What is being asked
Leave out every picture, and return exactly the lines from the line containing "Task: Go to the Startup tab" through the end of the records below, both inclusive.

▼▼▼

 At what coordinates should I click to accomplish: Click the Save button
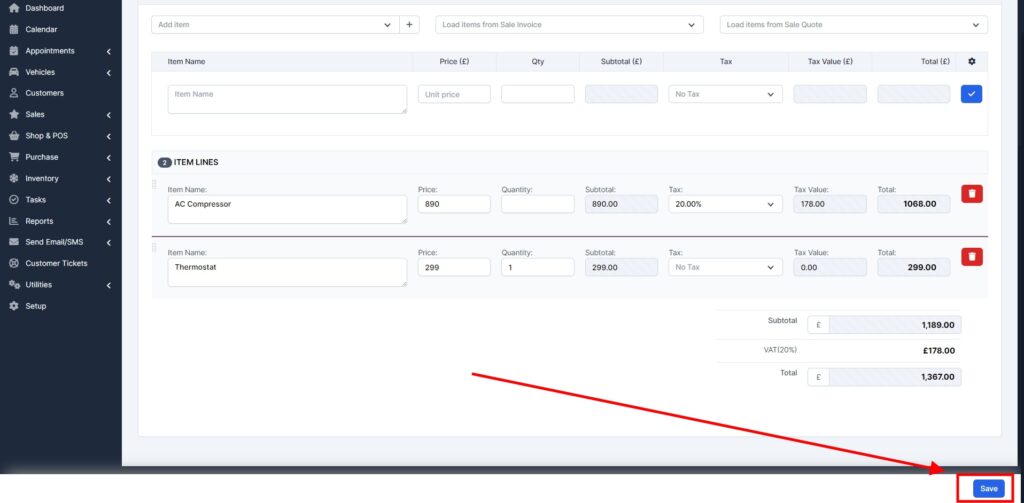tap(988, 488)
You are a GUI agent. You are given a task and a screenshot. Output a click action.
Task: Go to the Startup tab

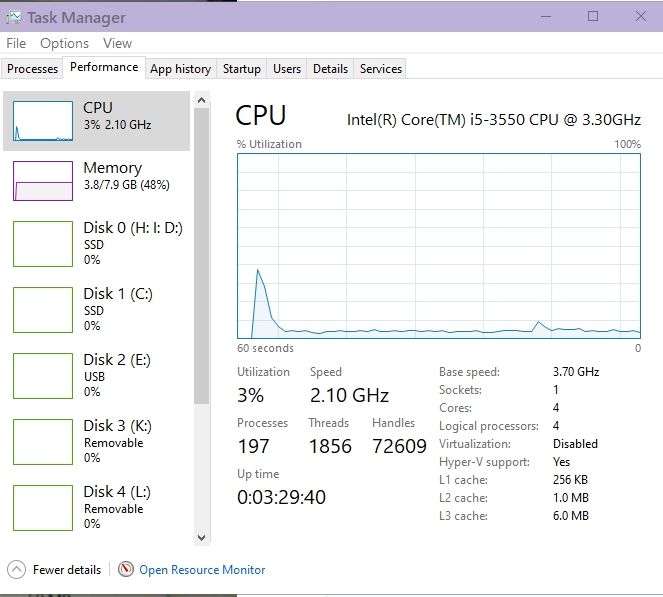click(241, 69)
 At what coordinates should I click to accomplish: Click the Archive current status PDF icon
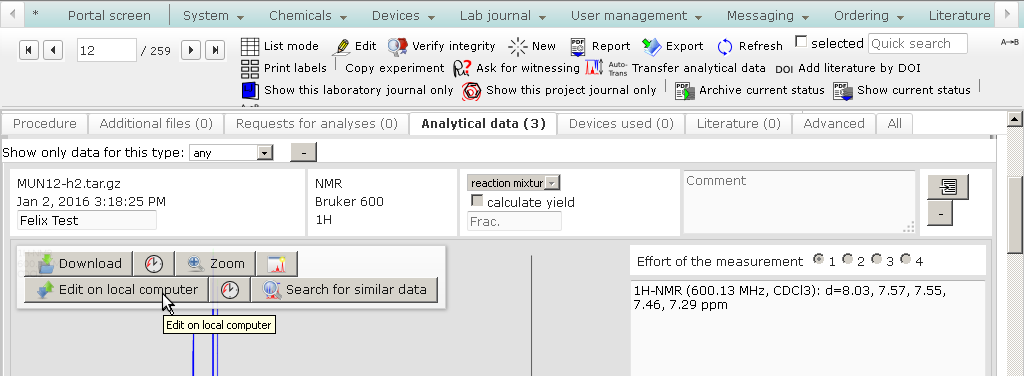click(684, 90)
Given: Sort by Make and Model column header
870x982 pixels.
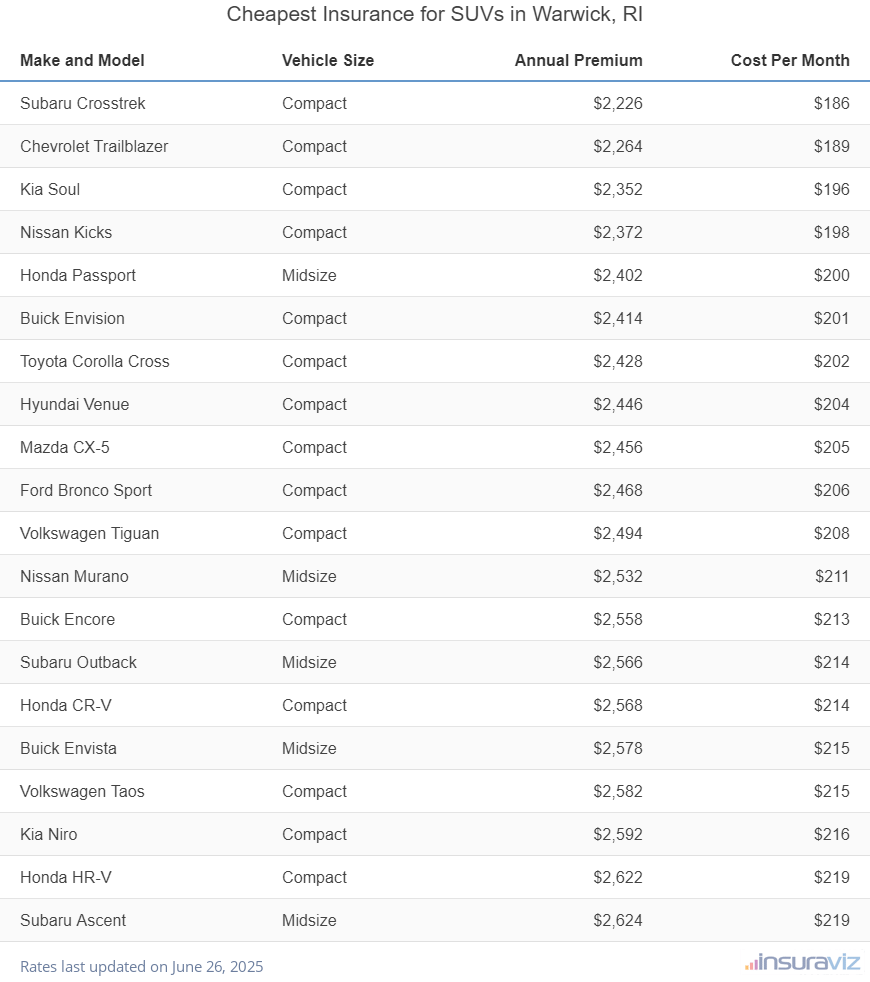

▲▲▲

The completed task
Task: Go to the Startup tab

click(241, 69)
 At what coordinates should I click to accomplish: Click the Archive current status PDF icon
click(684, 90)
Given: Sort by Make and Model column header
870x982 pixels.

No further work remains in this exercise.